Word and element location data:
====
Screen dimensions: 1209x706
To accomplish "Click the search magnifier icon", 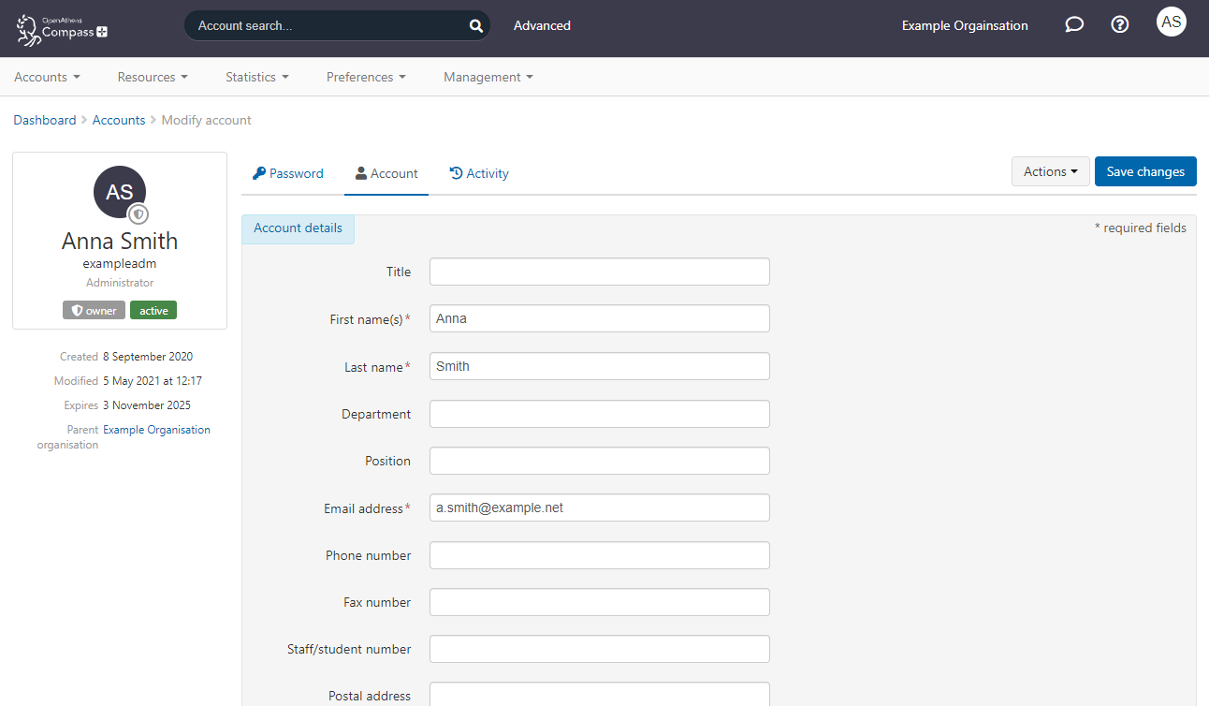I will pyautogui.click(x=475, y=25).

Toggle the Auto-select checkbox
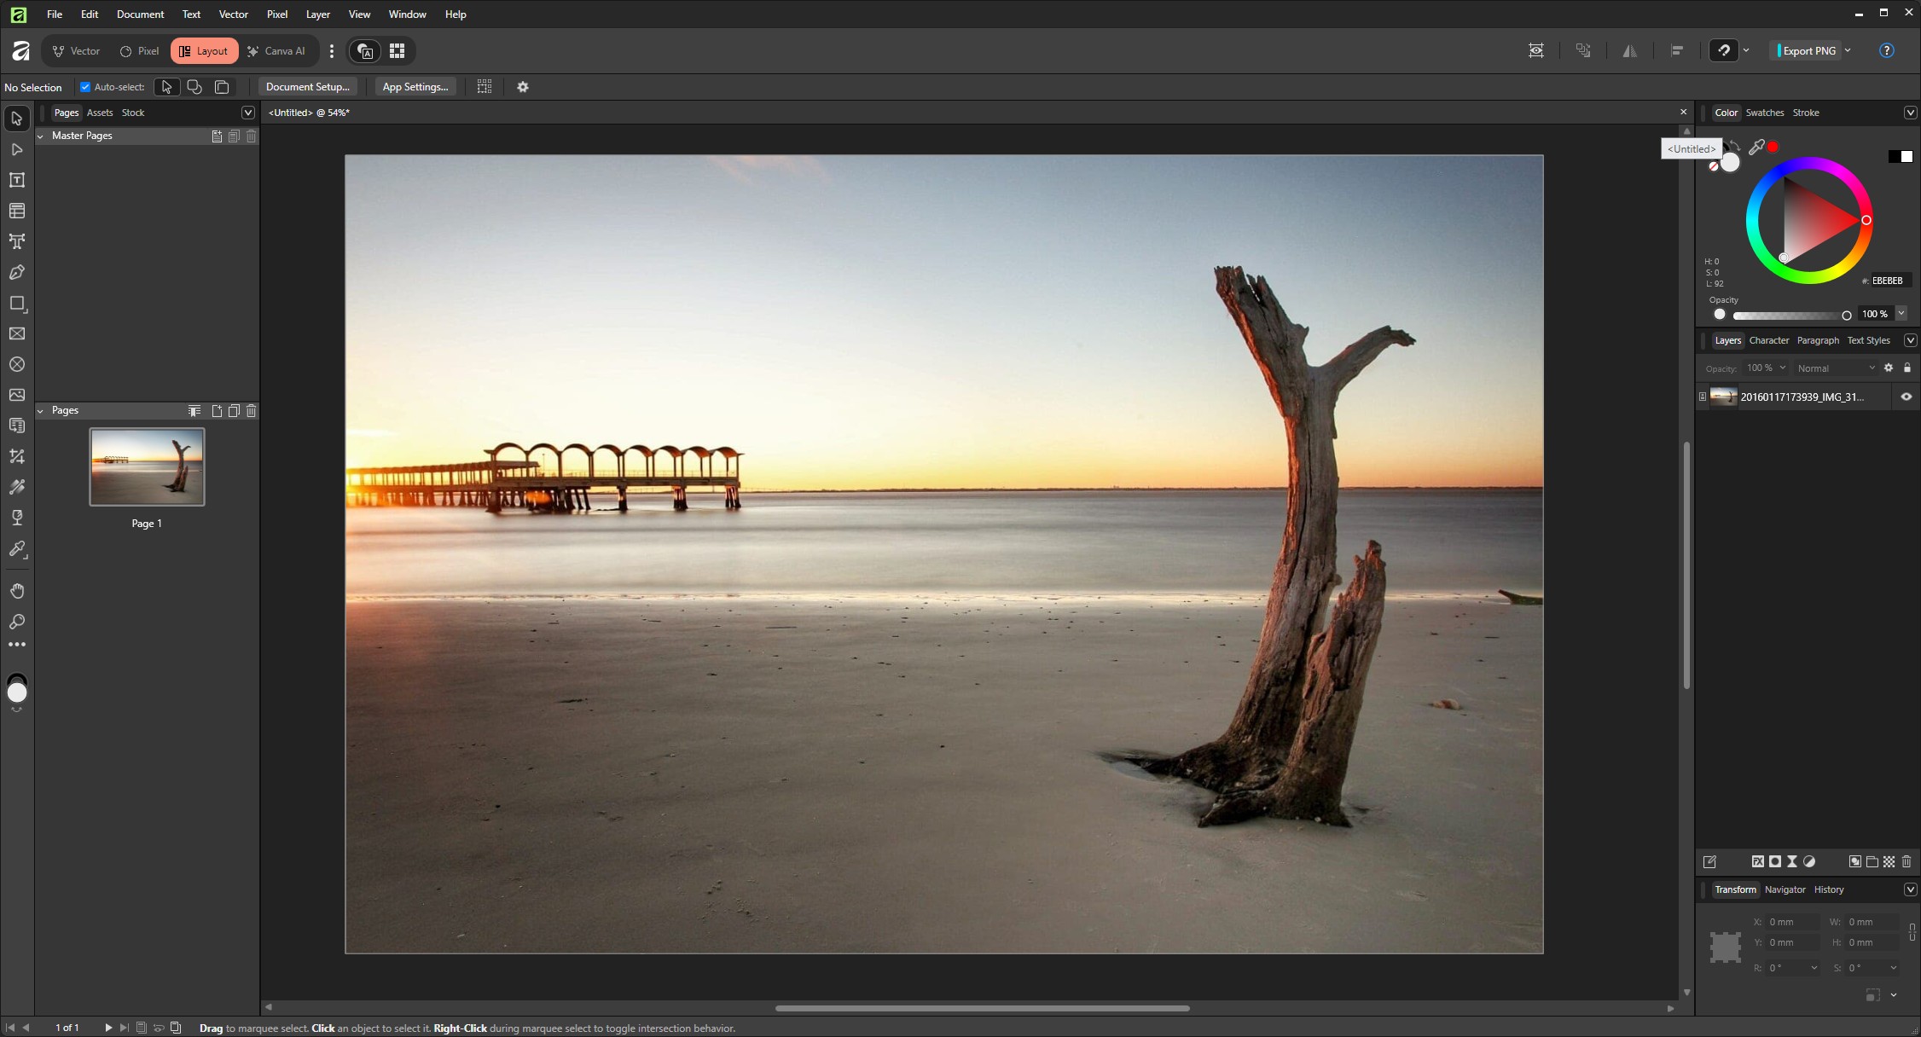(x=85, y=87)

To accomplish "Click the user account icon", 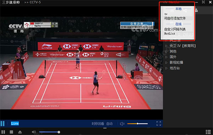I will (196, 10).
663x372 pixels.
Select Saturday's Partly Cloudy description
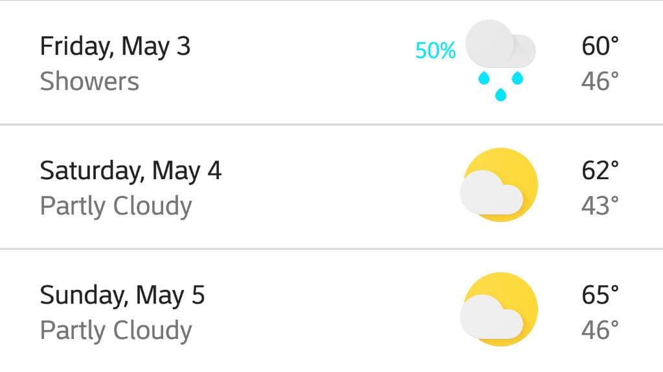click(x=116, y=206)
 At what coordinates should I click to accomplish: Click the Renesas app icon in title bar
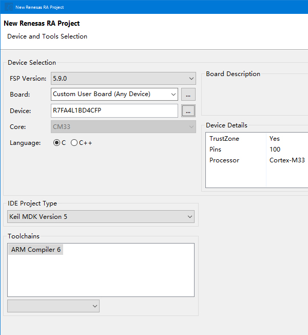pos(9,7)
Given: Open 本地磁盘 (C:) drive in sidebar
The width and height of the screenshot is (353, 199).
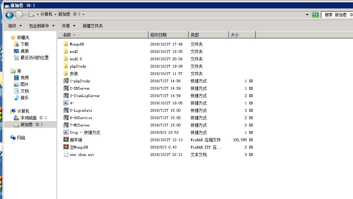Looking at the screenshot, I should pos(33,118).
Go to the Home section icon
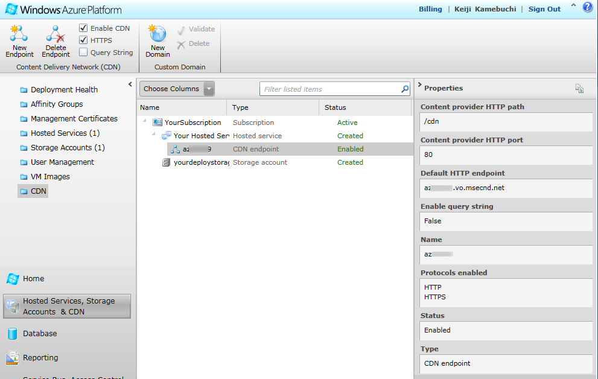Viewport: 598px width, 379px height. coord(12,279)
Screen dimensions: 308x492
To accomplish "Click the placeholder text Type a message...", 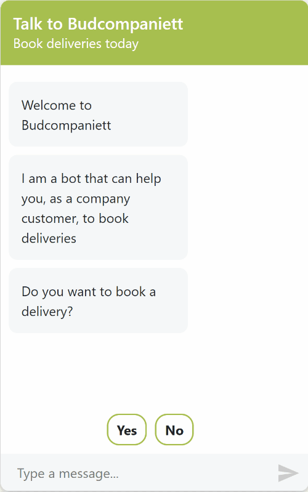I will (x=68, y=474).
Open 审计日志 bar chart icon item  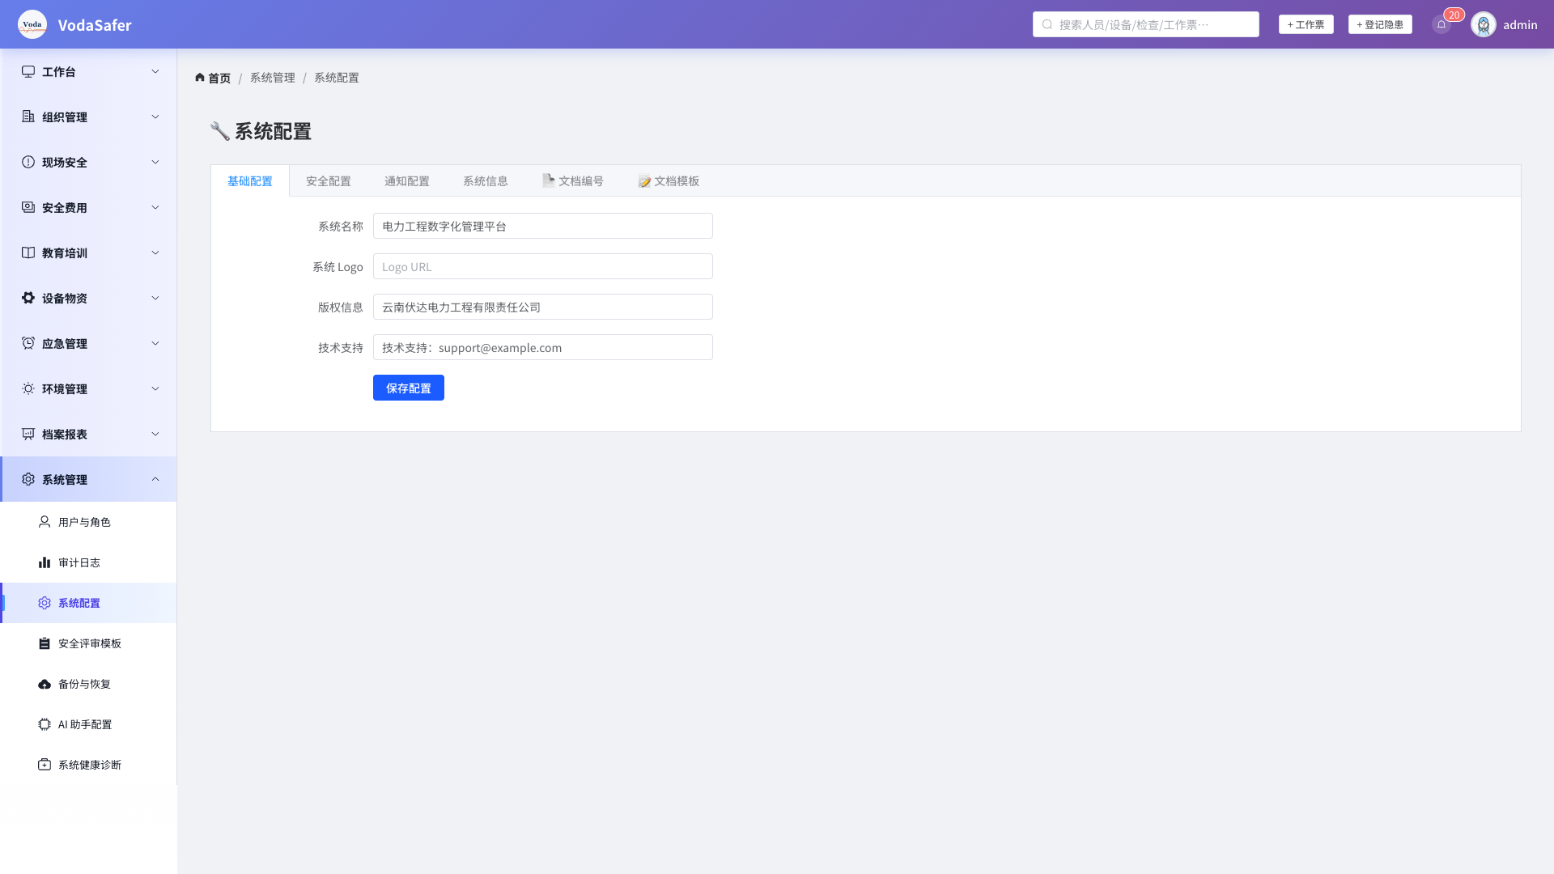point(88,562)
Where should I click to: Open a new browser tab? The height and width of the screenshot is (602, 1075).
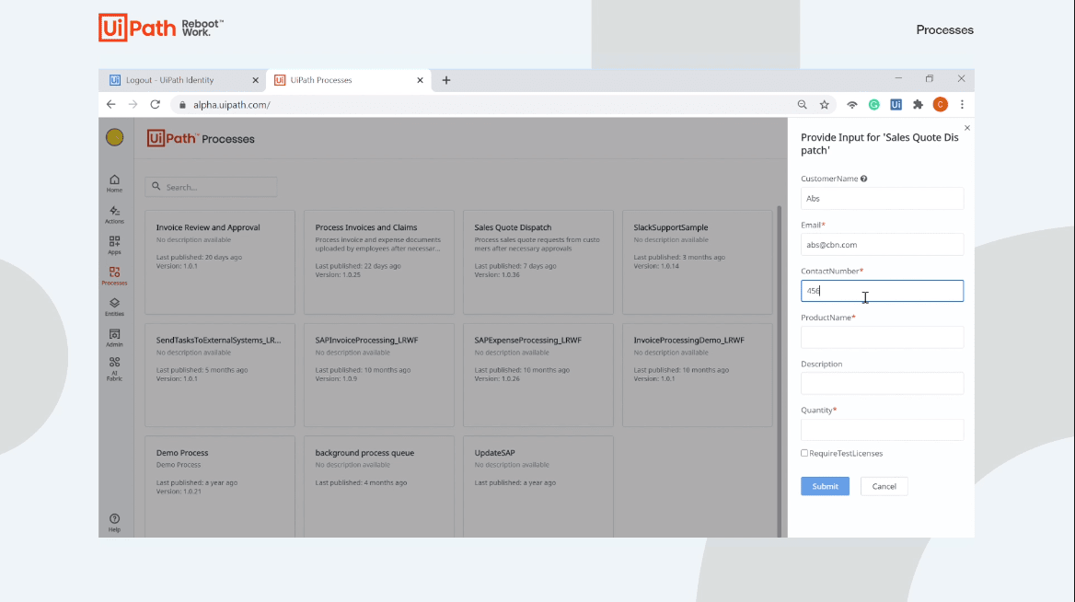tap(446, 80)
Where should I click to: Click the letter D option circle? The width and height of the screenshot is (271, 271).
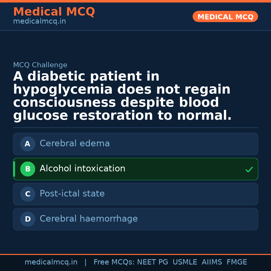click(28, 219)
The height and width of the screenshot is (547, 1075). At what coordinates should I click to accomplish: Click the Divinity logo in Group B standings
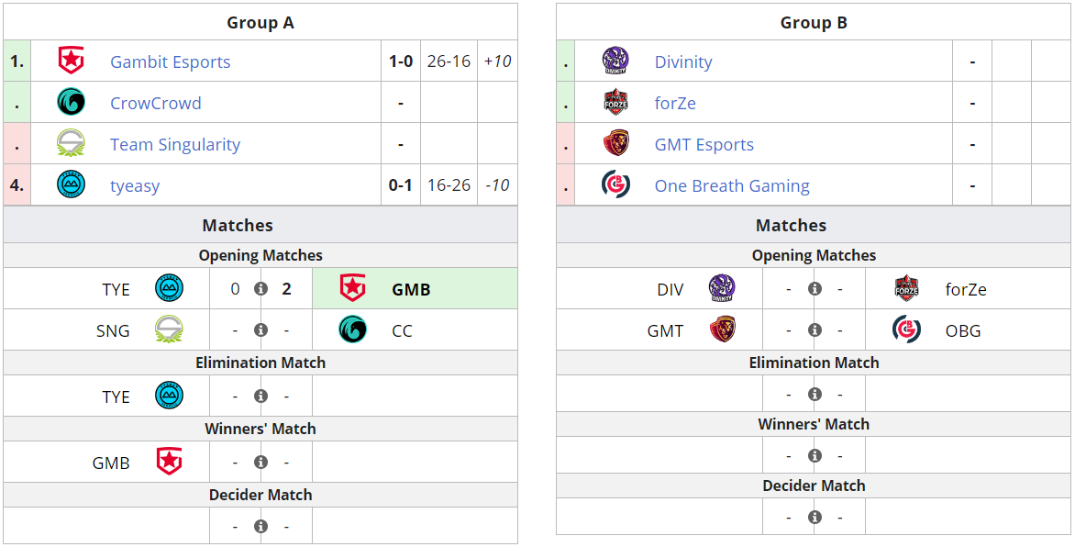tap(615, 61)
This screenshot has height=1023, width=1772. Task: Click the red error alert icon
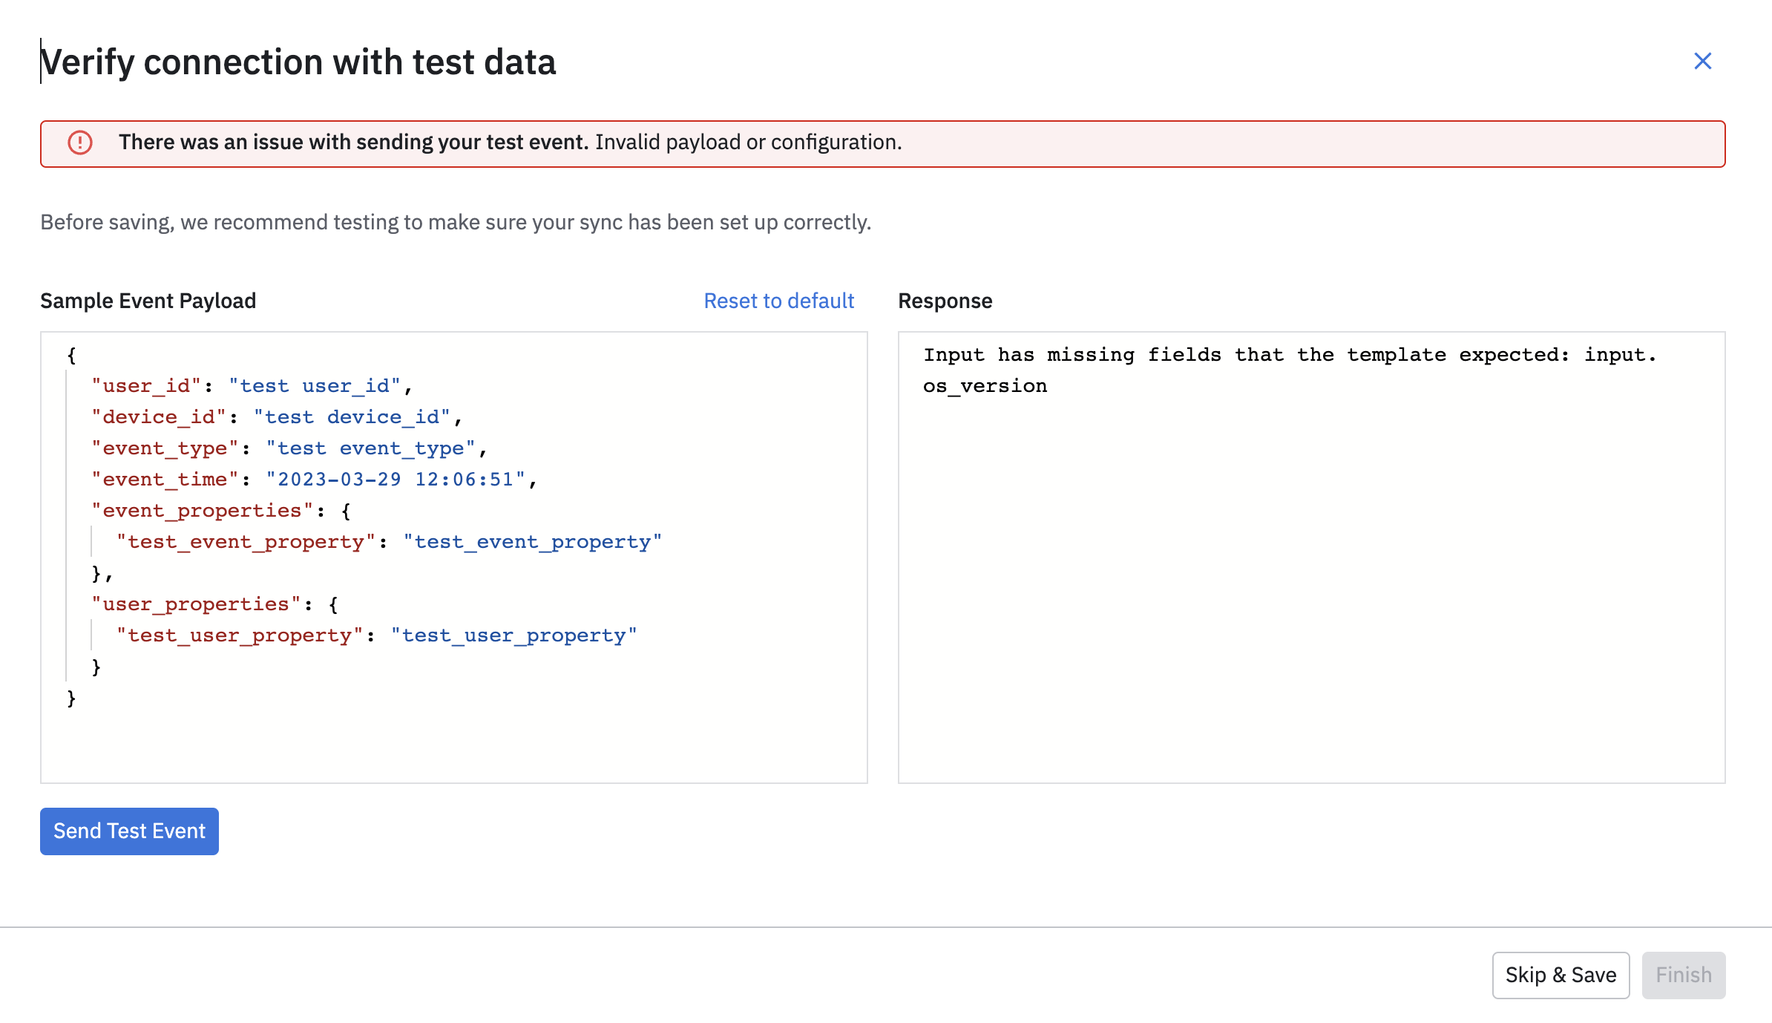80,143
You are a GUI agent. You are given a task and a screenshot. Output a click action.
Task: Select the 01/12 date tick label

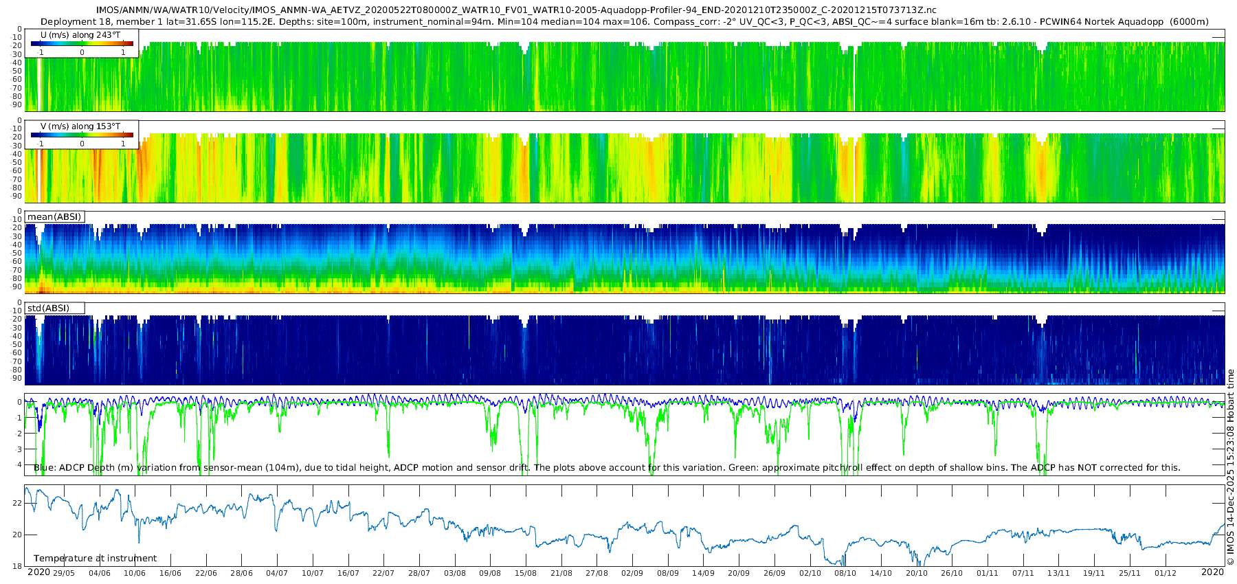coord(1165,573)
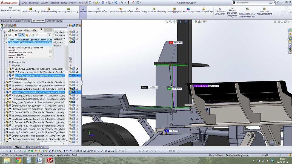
====
**Exercise task:**
Please repeat the data from the line with "The height and width of the screenshot is (547, 1075)." through the end of the data, including both ends, and swap "red error alert icon" for "red warning icon" with everything else unchanged. Leave the pictures out of your answer.

**Response to the exercise:**
The height and width of the screenshot is (547, 1075). At what coordinates should I click to accomplish: Click the Divinity logo in Group B standings
tap(615, 61)
This screenshot has height=1023, width=1772. Task: Click the red warning icon
80,143
You are a GUI agent. You are given a task and a screenshot. Output a click action.
Task: Select the 01/12 date tick label

coord(1165,573)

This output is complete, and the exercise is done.